◆ Exercise prompt
In the records below, the line with "Click the New connection toolbar icon" opens the range and the line with "Task: Click TV" closes it; print that range exactly and nothing else.

◆ Data to examine

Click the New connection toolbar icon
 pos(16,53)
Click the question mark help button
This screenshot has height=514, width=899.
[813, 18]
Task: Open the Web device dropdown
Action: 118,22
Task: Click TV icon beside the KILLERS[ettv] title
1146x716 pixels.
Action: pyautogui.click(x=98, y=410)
--
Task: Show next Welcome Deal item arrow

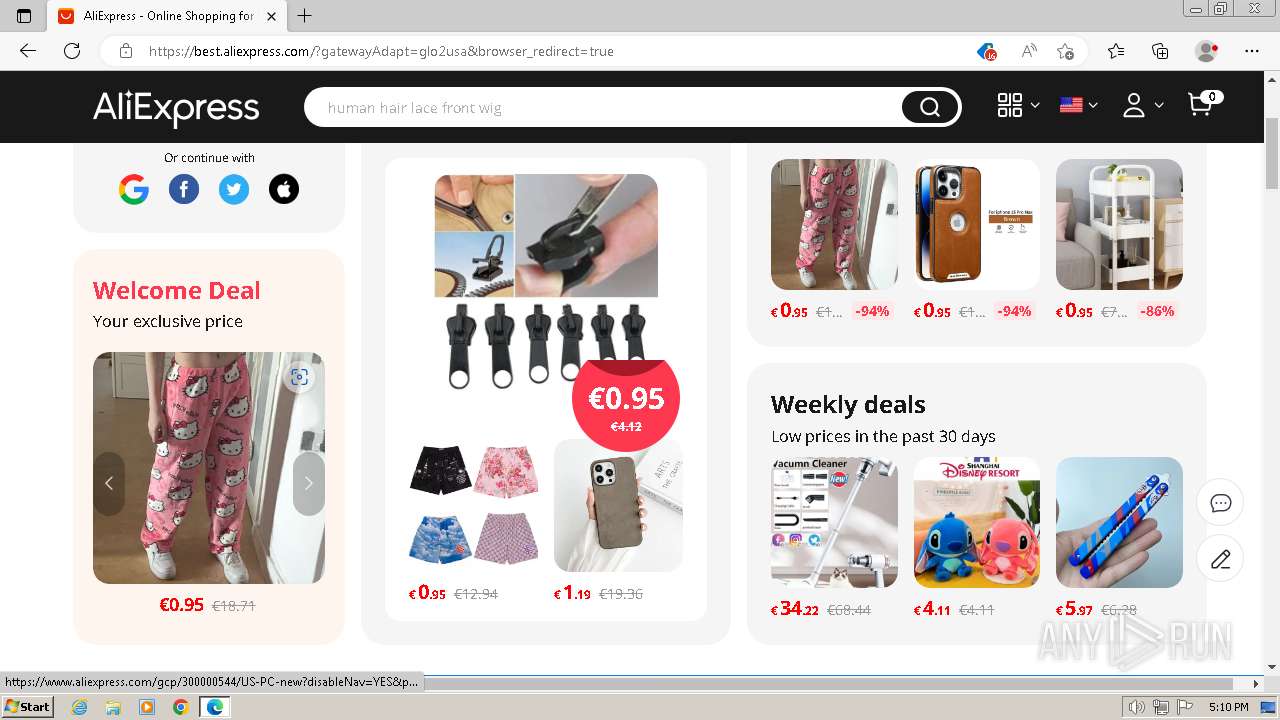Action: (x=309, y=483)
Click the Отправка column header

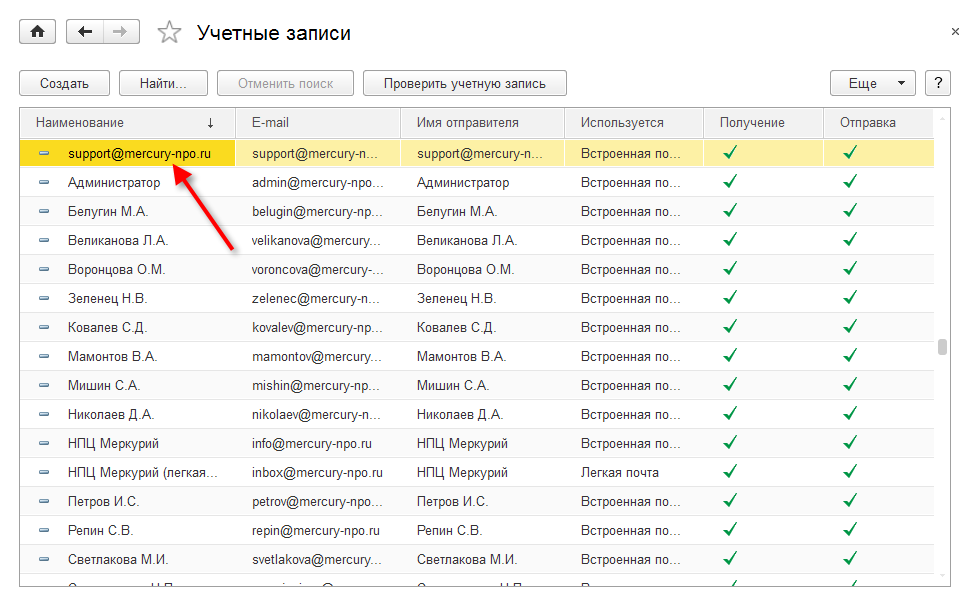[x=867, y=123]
==
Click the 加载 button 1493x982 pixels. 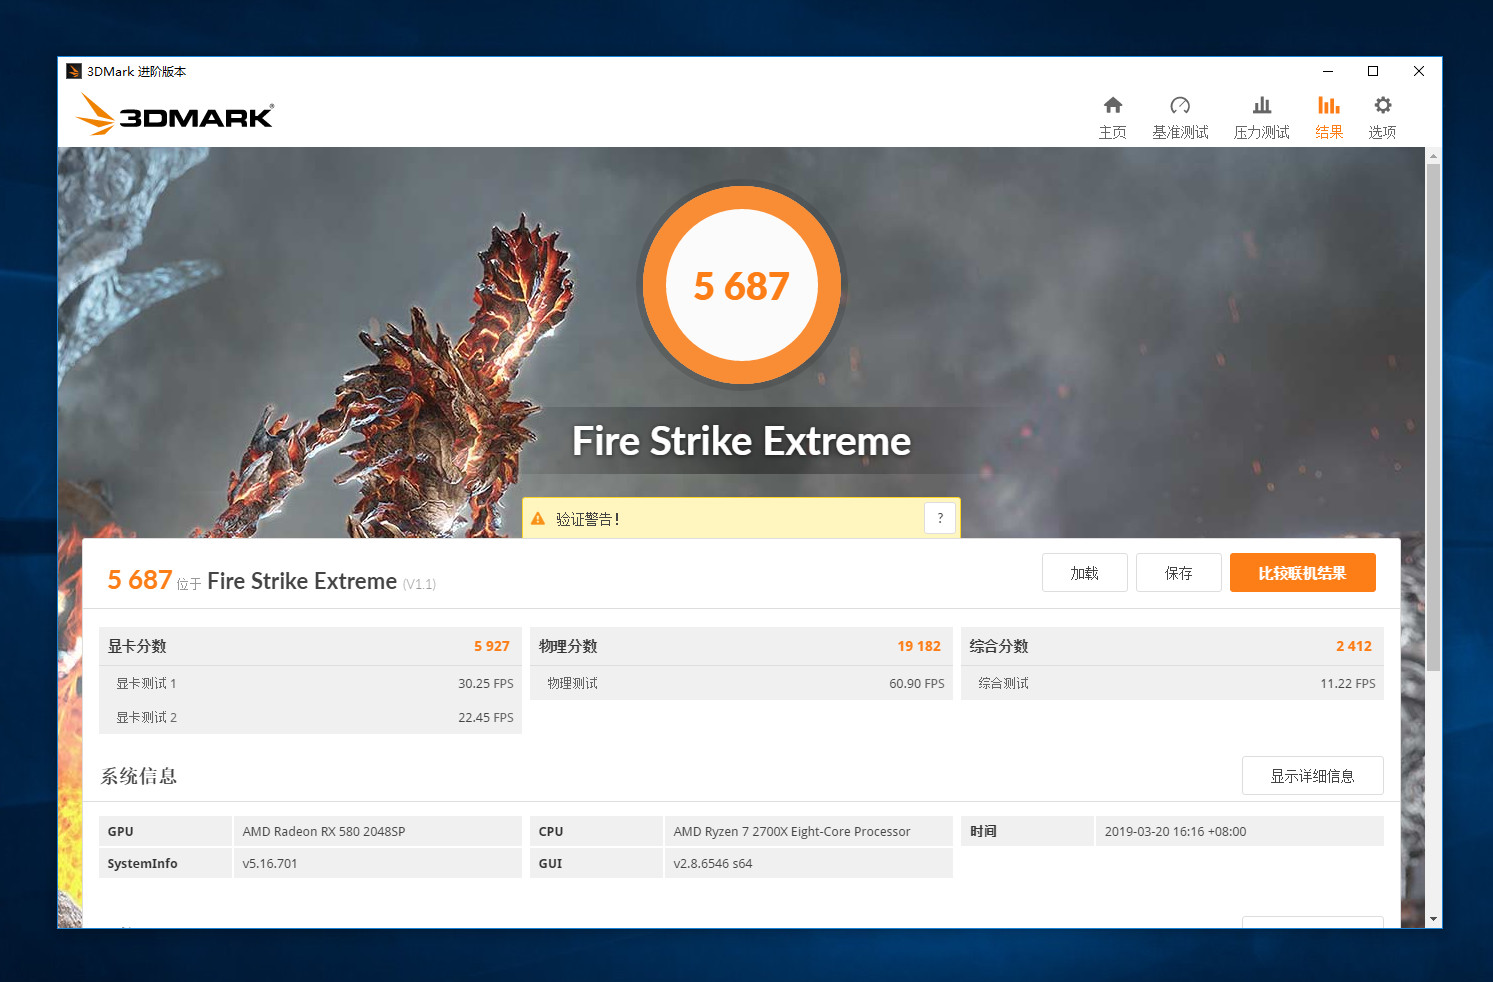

◆ Exercise response
Click the New connection toolbar icon
 pos(16,53)
Click the question mark help button
This screenshot has height=514, width=899.
[813, 18]
Task: Open the Web device dropdown
Action: 118,22
Task: Click TV icon beside the KILLERS[ettv] title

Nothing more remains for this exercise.